Incubation on R2A agar from streaked swabs revealed between 1 and 21 different colony morphology types from each individual salamander. Many of the bacterial colony morphologies were similar among individuals of the same salamander species. Fourty-eight different bacterial species with antifungal activities were identified from H. scutatum salamanders comprising 16 genera, 14 families and 4 phyla (Table 1). A bacterial species was defined on the basis of greater than 97% 16S rRNA gene similarity.
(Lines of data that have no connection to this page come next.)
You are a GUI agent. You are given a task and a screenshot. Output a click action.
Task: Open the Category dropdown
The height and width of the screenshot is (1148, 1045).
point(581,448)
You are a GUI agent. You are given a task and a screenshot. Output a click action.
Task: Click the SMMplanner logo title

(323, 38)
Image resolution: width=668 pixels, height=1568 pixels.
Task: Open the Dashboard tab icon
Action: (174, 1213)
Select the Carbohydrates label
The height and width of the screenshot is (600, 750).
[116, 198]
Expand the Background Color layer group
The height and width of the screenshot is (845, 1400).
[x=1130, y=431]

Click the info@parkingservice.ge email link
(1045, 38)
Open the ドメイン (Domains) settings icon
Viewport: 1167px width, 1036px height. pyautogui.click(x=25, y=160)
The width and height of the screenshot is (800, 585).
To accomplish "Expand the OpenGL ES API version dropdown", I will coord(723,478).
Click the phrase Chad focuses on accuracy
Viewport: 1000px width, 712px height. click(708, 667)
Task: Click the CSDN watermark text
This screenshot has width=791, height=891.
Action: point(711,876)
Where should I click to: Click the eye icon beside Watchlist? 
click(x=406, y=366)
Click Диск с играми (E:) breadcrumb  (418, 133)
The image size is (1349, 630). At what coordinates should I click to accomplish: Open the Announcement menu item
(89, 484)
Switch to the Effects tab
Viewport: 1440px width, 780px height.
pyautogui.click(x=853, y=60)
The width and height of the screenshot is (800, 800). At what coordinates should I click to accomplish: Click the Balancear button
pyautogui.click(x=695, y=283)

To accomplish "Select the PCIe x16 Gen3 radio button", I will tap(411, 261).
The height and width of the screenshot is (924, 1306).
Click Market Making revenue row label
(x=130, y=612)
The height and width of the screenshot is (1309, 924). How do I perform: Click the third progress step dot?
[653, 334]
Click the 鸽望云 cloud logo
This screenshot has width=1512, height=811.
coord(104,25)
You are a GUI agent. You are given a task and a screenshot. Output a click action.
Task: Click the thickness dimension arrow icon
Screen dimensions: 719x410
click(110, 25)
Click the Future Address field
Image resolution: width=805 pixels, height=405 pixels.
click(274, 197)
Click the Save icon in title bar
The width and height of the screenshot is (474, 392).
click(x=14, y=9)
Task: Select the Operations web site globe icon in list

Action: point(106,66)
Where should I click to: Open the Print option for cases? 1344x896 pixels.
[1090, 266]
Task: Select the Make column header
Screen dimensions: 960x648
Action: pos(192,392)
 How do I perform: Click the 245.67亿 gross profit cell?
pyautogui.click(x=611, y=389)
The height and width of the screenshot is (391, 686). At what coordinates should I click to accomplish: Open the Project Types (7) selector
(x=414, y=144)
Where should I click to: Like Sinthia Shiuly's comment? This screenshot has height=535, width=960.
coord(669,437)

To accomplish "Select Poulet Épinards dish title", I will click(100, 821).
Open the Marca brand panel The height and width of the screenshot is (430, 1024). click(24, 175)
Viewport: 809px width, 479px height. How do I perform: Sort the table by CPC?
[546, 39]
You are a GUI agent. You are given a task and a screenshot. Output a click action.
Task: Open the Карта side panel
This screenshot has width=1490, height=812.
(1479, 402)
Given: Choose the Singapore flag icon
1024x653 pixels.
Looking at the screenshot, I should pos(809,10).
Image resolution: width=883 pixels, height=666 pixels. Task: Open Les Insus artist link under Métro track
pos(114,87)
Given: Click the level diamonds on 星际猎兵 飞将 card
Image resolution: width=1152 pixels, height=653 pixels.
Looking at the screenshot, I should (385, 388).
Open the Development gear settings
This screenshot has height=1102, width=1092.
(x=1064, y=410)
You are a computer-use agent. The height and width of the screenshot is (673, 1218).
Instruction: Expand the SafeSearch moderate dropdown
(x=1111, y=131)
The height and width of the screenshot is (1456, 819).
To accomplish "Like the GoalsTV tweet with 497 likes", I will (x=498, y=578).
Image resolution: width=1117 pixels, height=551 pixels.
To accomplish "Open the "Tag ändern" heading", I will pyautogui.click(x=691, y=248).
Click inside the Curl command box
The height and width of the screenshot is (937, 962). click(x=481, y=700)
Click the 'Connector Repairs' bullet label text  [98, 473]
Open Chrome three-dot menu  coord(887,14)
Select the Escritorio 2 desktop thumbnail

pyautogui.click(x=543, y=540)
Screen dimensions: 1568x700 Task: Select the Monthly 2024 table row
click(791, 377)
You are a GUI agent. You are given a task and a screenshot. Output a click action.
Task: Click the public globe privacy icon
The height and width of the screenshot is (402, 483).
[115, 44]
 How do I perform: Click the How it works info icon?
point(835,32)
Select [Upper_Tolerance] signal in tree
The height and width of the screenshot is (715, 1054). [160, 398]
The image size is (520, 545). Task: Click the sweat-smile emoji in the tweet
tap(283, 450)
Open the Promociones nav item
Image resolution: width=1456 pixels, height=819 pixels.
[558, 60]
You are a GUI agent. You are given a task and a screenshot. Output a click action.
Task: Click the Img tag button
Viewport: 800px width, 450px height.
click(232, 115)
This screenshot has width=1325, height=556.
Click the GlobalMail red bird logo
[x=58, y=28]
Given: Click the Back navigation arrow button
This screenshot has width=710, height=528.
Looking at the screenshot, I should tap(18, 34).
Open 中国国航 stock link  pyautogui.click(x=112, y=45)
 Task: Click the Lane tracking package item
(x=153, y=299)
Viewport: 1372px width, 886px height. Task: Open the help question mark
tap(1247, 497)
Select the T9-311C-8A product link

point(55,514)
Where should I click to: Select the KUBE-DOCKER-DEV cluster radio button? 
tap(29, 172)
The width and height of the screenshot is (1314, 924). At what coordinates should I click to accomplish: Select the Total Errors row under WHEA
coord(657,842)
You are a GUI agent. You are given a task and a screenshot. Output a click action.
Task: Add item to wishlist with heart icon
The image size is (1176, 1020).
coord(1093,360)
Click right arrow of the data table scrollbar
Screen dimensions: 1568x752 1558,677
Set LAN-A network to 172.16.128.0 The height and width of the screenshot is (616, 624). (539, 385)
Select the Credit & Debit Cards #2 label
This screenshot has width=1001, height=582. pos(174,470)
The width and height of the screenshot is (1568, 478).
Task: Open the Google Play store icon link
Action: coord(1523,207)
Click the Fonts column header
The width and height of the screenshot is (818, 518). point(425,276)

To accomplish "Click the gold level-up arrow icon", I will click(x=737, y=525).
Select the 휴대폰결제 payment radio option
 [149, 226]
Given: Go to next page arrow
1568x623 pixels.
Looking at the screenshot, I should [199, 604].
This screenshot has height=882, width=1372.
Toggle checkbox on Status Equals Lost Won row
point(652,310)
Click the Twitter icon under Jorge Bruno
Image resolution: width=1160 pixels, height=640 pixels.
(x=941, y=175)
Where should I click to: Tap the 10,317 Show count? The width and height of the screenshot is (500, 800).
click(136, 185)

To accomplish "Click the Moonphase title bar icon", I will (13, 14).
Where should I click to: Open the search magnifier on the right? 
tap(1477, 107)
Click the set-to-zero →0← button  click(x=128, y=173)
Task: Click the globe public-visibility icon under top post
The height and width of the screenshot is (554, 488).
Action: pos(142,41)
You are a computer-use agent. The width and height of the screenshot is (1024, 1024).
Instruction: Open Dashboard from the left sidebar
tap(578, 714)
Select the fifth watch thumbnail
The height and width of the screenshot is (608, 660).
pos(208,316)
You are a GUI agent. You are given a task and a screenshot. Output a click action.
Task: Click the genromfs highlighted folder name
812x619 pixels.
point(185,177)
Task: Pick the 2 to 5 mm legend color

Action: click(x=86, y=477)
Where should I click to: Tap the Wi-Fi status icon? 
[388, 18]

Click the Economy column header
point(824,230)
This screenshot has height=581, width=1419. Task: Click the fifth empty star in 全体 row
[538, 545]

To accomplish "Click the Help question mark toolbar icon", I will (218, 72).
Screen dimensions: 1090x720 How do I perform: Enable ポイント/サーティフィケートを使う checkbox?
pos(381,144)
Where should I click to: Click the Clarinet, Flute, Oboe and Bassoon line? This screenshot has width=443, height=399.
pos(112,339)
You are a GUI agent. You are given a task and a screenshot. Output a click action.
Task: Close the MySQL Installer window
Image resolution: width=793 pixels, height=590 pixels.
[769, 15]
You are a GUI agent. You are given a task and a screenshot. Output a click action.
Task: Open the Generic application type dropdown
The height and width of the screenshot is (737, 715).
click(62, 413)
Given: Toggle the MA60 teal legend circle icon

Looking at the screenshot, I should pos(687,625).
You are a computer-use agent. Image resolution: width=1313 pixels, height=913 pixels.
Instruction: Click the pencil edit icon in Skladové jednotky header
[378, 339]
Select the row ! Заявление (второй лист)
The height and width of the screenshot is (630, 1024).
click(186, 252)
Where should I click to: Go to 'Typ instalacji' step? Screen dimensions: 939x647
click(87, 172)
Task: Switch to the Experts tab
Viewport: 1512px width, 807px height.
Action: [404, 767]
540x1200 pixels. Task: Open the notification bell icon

Sixteen bacterial species (33%) showed antifungal activity (weak or strong) against M. elegans and 48 species (100%) were antifungal (weak or strong) against R. variabilis. The most frequently occurring antifungal bacterial species (weak or strong) on salamanders (found on more than three individual salamanders) were related to the Bacillaceae (Bacillus cereus group), the Oxalobacteraceae (related to Janthinobacterium lividum and Duganella zoogloeides), the Pseudomonadaceae (Pseudomonas fluorescens group), the Flavobacteriaceae (Flavobacterium sp.), and the Sphingobacteriaceae (related to Pedobacter caeni and Pedobacter cryoconitis). On average, ∼27% of H. scutatum salamanders were carrying anti-M. elegans bacteria and ∼97% of H. scutatum salamanders carried anti-R. variabilis bacteria on their skin (Table 2).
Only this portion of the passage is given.